Now based in London, Haynes is pursuing a singing career alongside his academic career. He paused his master’s degree to make his debut opera performance in a Singapore production of the opera The Butterfly Lovers last year.

"It was really exciting. I was 22 and never would have expected to be doing a professional opera debut at all let alone as the male lead at that age."

He was called in to the role with only five weeks’ warning after the lead singer snapped a knee ligament. The Melbourne company behind the production had heard of him through the aria competition.

"I had a week to learn the music and get to Singapore and put my life in the UK on hold. It was nerve-racking."

Having never done professional opera before he required a lot of help from the directors as he had to learn how to act wearing a traditional Chinese robe, balance a 2kg wig on his head and move in the choreography and style of Chinese opera.

"It was amazing, a highlight so far."

It was a great learning curve on so many levels including how to pace himself over five weeks of rehearsals and performances.

"If I have a bit of a wobble now before a concert, I just go to myself ‘well you did that’."

The nerves are a normal part of the experience, though.

"It tells me that I know that it matters that I have an obligation to tell a story and to honour the piece, the composer and the audience."

That is what he likes to communicate to people when performing.

"This person had an emotion and wanted to tell us the truth of the emotion in this song, so I’ve succeeded if I’ve conveyed the human message of it."

Having his family’s home in Arrowtown to escape back to whenever he gets a chance is important to him. The family first moved there just after he was born and while they moved to Australia for work, they retained their home and returned whenever they could.

"I got to walk along the Yarra and listen to tuis, what more could you ask for?"

For Haynes it is an opportunity to reconnect with family he does not get see much now that he is based in the United Kingdom as well as indulge in all the nature walks he can. He also loves a good old-fashioned road trip around the region.

Family is also the reason behind his drive to learn te reo, as while he is Pākehā, there are people in his life who are Māori who he wants to be able to support and he had ancestors who spoke the language.

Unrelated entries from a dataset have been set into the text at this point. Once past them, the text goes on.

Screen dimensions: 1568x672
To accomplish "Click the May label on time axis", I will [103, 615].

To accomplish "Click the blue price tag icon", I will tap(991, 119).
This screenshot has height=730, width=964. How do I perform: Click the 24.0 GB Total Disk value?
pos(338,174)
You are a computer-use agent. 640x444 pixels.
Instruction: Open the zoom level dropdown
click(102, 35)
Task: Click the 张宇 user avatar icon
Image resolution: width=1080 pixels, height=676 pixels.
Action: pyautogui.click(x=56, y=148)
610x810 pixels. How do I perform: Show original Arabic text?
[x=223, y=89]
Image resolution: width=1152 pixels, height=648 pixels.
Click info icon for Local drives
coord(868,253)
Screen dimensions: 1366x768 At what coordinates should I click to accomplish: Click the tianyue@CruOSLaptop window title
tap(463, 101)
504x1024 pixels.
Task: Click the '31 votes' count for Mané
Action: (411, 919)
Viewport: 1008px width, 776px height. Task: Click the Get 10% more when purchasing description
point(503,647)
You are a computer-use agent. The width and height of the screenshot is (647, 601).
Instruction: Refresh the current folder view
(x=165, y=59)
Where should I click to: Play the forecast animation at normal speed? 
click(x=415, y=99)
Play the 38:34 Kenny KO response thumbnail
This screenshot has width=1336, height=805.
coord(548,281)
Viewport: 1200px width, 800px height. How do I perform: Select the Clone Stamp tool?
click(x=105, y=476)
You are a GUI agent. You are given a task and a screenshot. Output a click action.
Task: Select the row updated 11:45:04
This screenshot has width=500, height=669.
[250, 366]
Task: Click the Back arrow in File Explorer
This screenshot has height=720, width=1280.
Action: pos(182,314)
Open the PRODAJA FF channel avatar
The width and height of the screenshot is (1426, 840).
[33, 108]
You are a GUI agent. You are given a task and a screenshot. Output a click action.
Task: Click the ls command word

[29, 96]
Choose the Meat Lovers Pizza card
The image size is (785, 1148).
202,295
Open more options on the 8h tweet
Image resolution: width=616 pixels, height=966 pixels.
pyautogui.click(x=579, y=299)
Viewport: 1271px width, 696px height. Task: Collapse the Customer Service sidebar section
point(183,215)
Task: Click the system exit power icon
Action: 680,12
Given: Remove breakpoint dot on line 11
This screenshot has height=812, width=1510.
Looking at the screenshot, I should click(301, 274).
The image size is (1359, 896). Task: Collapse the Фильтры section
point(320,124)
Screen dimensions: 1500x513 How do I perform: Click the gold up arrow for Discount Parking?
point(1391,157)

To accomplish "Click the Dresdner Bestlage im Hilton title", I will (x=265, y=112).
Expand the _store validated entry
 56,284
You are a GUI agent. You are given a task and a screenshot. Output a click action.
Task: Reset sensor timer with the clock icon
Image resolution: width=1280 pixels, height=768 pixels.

So during lockdown with extra time on his hands and companies offering te reo classes online, he set about learning the language. Now he also teaches te reo online and writes and translates poems.

"It’s a language for all of us. We all have a history or connection to it whether we are Pākehā, non-Māori, Māori. I’m big about helping people see the joy in the language."

Bringing his love of te reo into his research has seen him spend the past few months at the National Library and Archives.

"I’m having the best time. I’m looking at some wonderful people who were very creative with the ways they used literature to bring together te ao Māori and te ao Pākehā."

It continued to surprise him how many and the different type of people who spoke te reo in the 1800s and early 1900s. For many Pākehā it was a necessity back then.

"It’s wonderful to be looking at people who spoke English and te reo equally well and were excited about living in two worlds and having two toolkits for understanding the world. Maybe that is where we are heading in the future."

• Sumi Jo will select five finalists at the semifinals this weekend who will go on to perform with the New Zealand Symphony Orchestra at the Grand Final Gala in Wellington on Saturday, August 3.

TO SEE

Lexus Song Quest semifinals, Saturday and Sunday, and the Grand Final Gala, August 3, Wellington.